30 Aquarii

Observation data Epoch J2000.0 Equinox ICRS
- Constellation: Aquarius
- Right ascension: 22^{h} 03^{m} 16.45803^{s}
- Declination: −06° 31′ 20.6748″
- Apparent magnitude (V): 5.558

Characteristics
- Evolutionary stage: red clump
- Spectral type: K1 IV or G8 III
- B−V color index: 0.951
- Variable type: Constant

Astrometry
- Radial velocity (R_{v}): 39.74 km/s
- Proper motion (μ): RA: +45.635 mas/yr Dec.: +8.681 mas/yr
- Parallax (π): 10.8432±0.3325 mas
- Distance: 301 ± 9 ly (92 ± 3 pc)
- Absolute magnitude (M_{V}): 0.88

Details
- Mass: 2.01 M_{☉}
- Radius: 9.86+0.23 −0.25 R_{☉}
- Luminosity: 54.7±1.9 L_{☉}
- Surface gravity (log g): 2.860 cgs
- Temperature: 4,944±79 K
- Metallicity [Fe/H]: −0.11 dex
- Rotational velocity (v sin i): 1.6 km/s
- Age: 1.98 Gyr
- Other designations: 30 Aqr, BD−07°5688, HD 209396, HIP 108868, HR 8401, SAO 145836

Database references
- SIMBAD: data

= 30 Aquarii =

Star in the constellation Aquarius

30 Aquarii is a single star located about 301 light years away from the Sun in the zodiac constellation of Aquarius. 30 Aquarii is its Flamsteed designation. It is visible to the naked eye as a dim, orange-hued star with an apparent visual magnitude of 5.56. The star is moving further from the Earth with a heliocentric radial velocity of 40 km/s.

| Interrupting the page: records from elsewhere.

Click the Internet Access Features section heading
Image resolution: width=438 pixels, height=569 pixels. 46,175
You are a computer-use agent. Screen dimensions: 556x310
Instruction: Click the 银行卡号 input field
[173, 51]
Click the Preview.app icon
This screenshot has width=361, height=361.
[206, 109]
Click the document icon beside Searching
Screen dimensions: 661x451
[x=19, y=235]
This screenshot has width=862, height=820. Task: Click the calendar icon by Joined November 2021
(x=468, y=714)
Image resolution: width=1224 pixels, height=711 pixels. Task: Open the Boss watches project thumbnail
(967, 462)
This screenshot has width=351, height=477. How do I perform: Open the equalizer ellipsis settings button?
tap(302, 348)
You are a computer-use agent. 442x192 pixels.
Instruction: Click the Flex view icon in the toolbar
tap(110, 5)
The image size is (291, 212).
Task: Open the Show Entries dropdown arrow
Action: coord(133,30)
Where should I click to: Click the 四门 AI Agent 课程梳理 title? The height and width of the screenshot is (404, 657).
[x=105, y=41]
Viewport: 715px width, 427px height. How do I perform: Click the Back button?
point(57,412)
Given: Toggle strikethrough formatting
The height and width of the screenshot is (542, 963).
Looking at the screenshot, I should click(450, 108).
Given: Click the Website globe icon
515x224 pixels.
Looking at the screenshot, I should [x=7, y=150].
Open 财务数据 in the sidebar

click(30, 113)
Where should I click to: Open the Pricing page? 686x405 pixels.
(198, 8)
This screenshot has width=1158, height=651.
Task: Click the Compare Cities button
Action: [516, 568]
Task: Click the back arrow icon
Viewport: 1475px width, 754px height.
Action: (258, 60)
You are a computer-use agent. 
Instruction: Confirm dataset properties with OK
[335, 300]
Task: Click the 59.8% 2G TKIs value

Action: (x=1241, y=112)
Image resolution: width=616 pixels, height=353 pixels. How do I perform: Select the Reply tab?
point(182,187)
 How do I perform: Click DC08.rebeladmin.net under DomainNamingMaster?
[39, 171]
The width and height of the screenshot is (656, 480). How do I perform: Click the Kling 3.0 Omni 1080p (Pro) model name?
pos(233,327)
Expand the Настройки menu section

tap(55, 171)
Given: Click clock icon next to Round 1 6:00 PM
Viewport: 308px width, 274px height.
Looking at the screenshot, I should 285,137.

This object is an aging G-type giant star with a stellar classification of G8 III, although Houk and Swift (1999) found a class of K1 IV. It is a red clump giant, which indicates it is on the horizontal branch and is generating energy through helium fusion at its core. The star is nearly two billion years old with a leisurely rotation rate, showing a projected rotational velocity of 1.6 km/s. It has double the mass of the Sun and has expanded to ten times the Sun's radius. The star is radiating 55 times the luminosity of the Sun from its swollen photosphere at an effective temperature of 4,944 K.